Busy Isabella certainly knew how to throw a party, didn’t she?
Does Isabella’s “At Home” sound like something you’d like to attend?
Which part of the evening entertainment do you think you would enjoy the most?
Isabella was always interested in new inventions that came her way. When typewriters first came on the market, she began using one to write her stores. She even featured a typewriter in one of her novels (you can read more about that here).
And when her fingers tired from typing, she used dictation equipment and hired a stenographer to transcribe her spoken words into typed pages.
An early wax cylinder phonograph for dictation, 1897 (from Wikicommons).

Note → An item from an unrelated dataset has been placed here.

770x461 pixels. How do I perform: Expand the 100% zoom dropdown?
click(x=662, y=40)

Add to her love of innovation the fact that she was also very social-minded and had a keen interest in bettering people’s lives, and you can understand her interest in a new trend in health and hygiene that began in the late 1890s.

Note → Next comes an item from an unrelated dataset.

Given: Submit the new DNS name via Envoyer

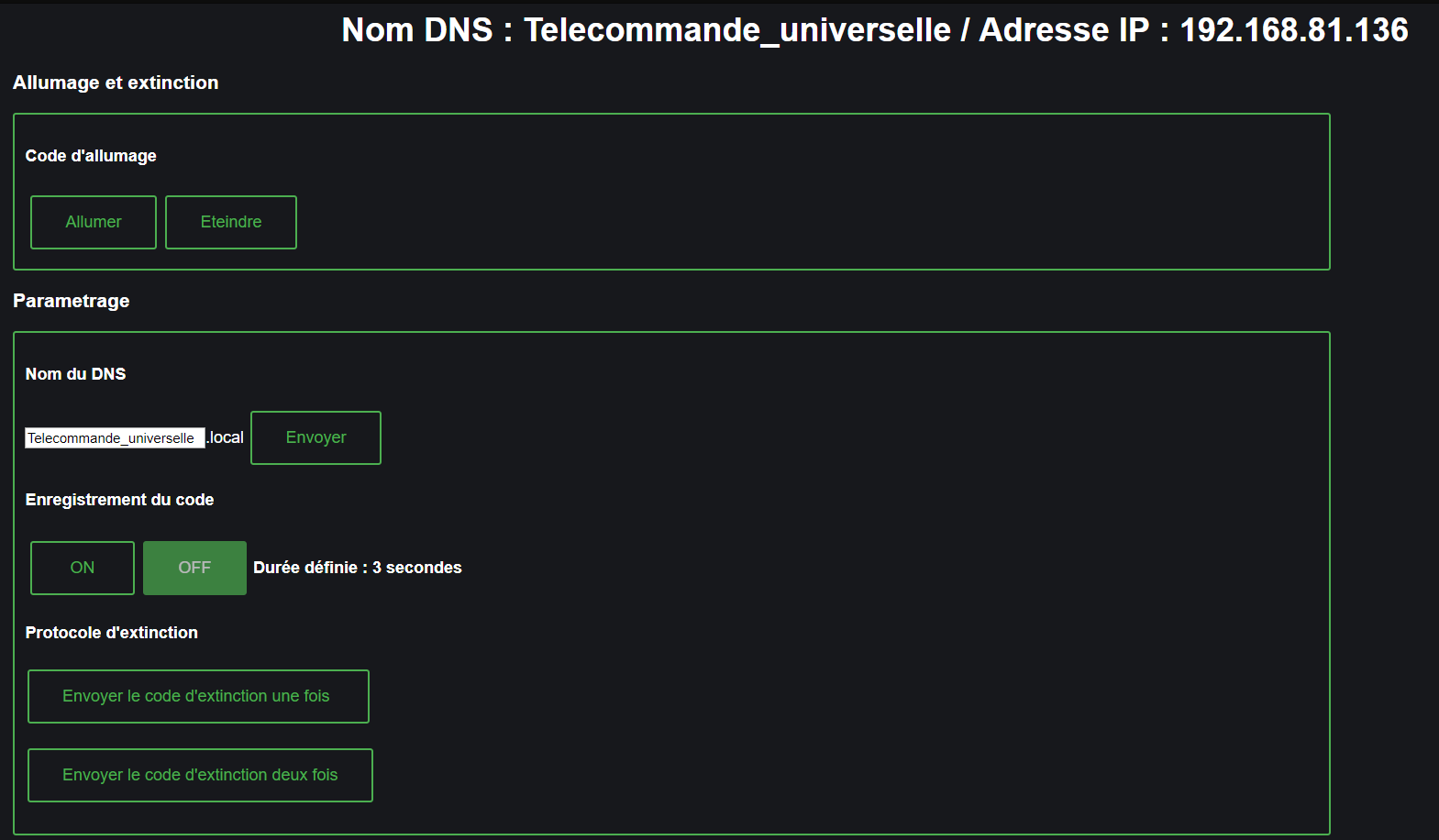Looking at the screenshot, I should (x=315, y=437).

During the majority of Isabella’s life, indoor plumbing was a luxury for most Americans. Only the wealthy could afford to install bathrooms in their homes.
Design for an 1888 bathroom. Credit: New York Public Library Digital Collections.
By contrast, poor residents in large cities lived in tenement buildings that often had only a single source of water; that meant residents had to carry water (sometimes up several flights of stairs) to their apartments in order to bathe or even wash their hands.
“Baby’s Bath” by Arthur J. Elsely
But in the 1890s that began to change. By that time most great cities of the world had implemented public baths. London, Paris, Vienna, and Rome had spacious and magnificent buildings devoted to the purpose of bathing. Isabella’s home state of New York took notice, and began devoting attention to the matter of making bathing facilities available to all citizens, especially the poor.
The New York Board of Health worked with New York City officials to develop plans for a public bath house to be opened in Manhattan. The design included waiting rooms for men and boys, and a separate waiting room for women.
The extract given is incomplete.